How to cook tayberries
The flavour of tayberries is best appreciated raw. If they’re really soft, crush them with a little sugar and serve as a sauce over ice cream, or a spread for cream scones, waffles, pancakes or pikelets. However, tayberries also make splendid jam, and can be added to other fruits, like apples, in pies. Tayberry wine is also very good.
They can also be macerated in cider vinegar, vodka, gin or brandy. Leave the whole fruit to macerate with the liquid in a sealed container for several weeks in a cool, dark place. Once the flavour is to your taste, strain through fine muslin, adding a touch of sugar, if you like. Some fine, pith-free orange zest is a good addition to the maceration process. Repeat if you like a stronger flavour.
How to store tayberries
The less storage the better, but refrigeration can help. Store them in layers rather than heaps, or their own weight will compromise their fragility and you’ll end up with gooey berries.
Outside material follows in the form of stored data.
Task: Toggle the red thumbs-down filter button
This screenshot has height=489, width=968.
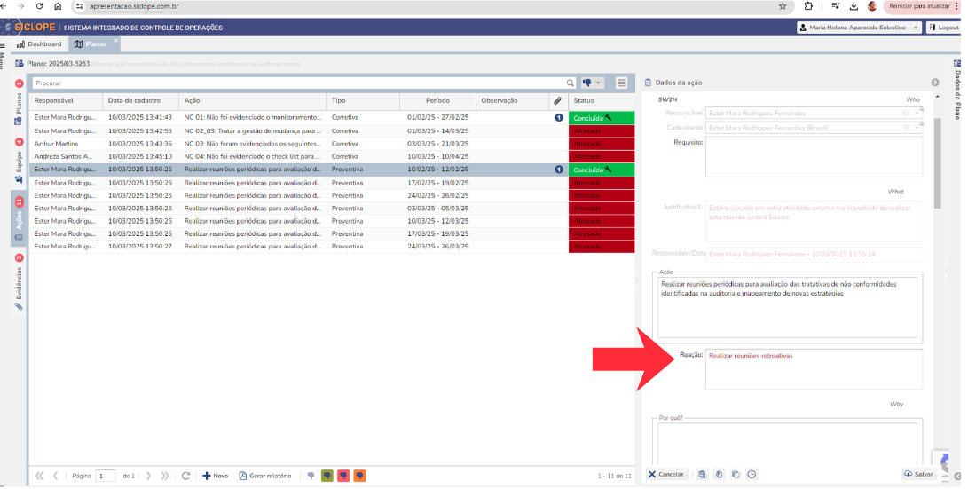Action: point(343,476)
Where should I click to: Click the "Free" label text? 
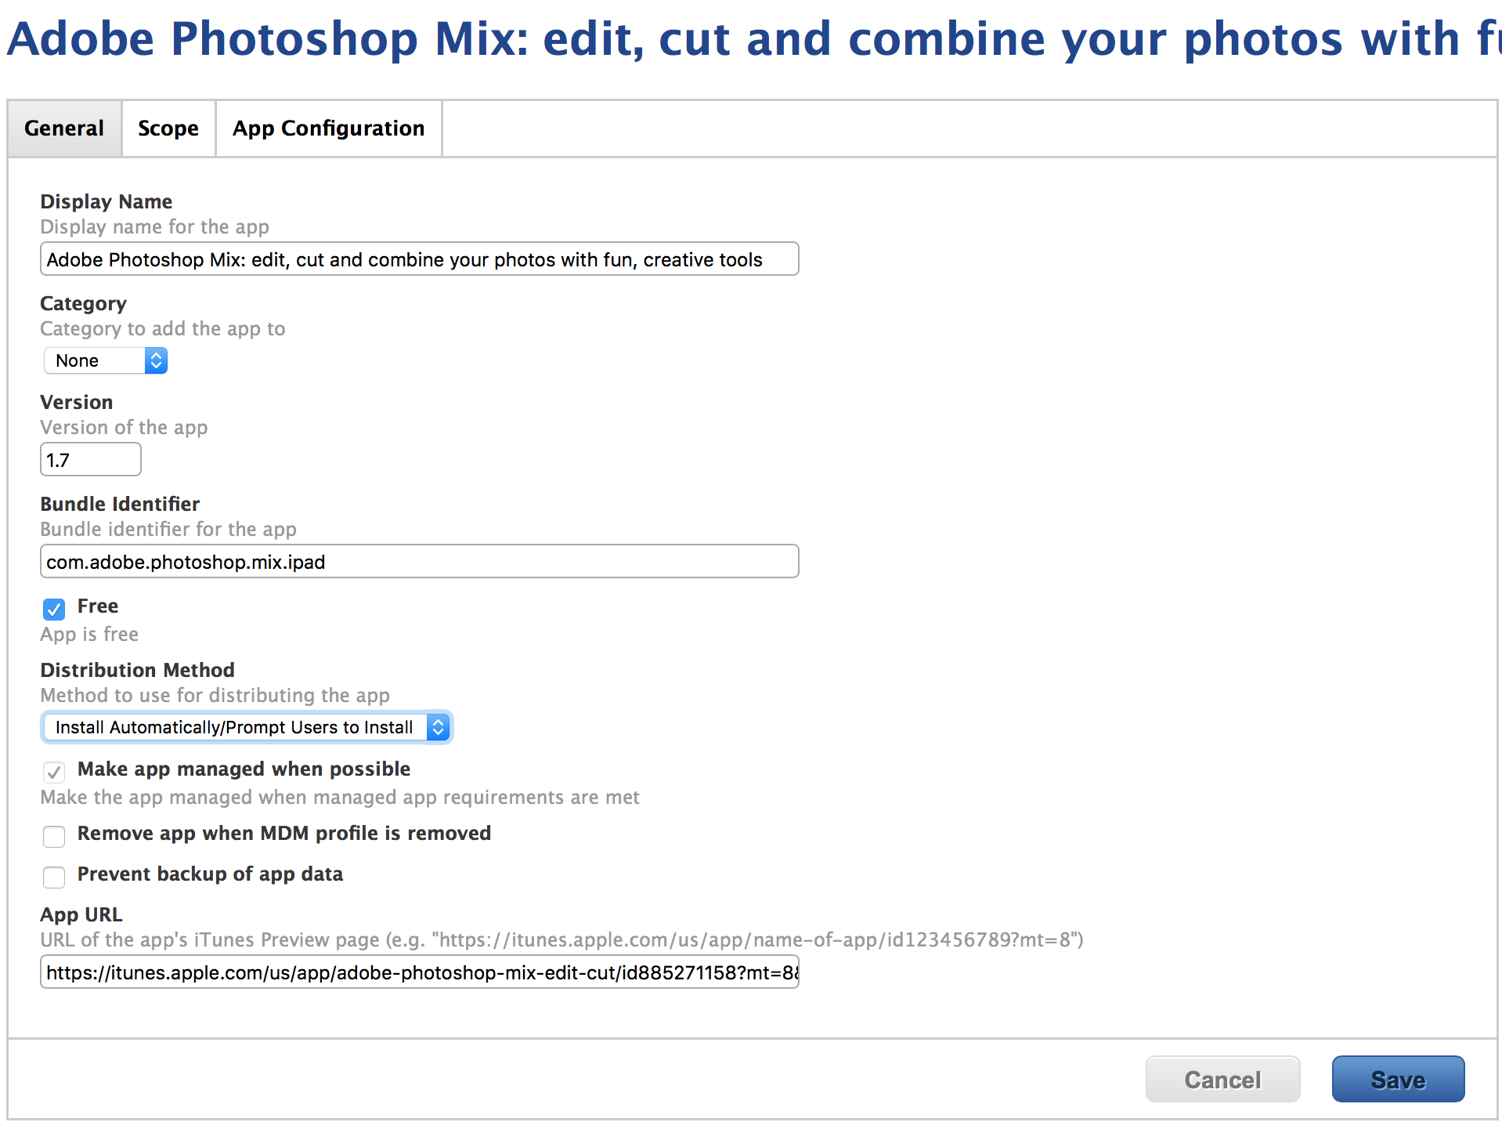tap(98, 606)
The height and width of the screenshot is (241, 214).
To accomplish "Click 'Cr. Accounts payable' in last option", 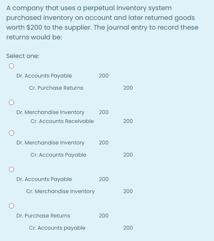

When are tayberries in season?
In the UK, tayberries ripen in late July and are available through August.
Choose the best tayberries
Any tayberries available commercially might have been picked under-ripe. Tayberries really are something to grow yourself, even if it’s the only berry you grow – but you’ll need space for this. Artisan growers often sell them in markets and fairs; if they seem too soft to enjoy as they are, tayberries can be used many other ways.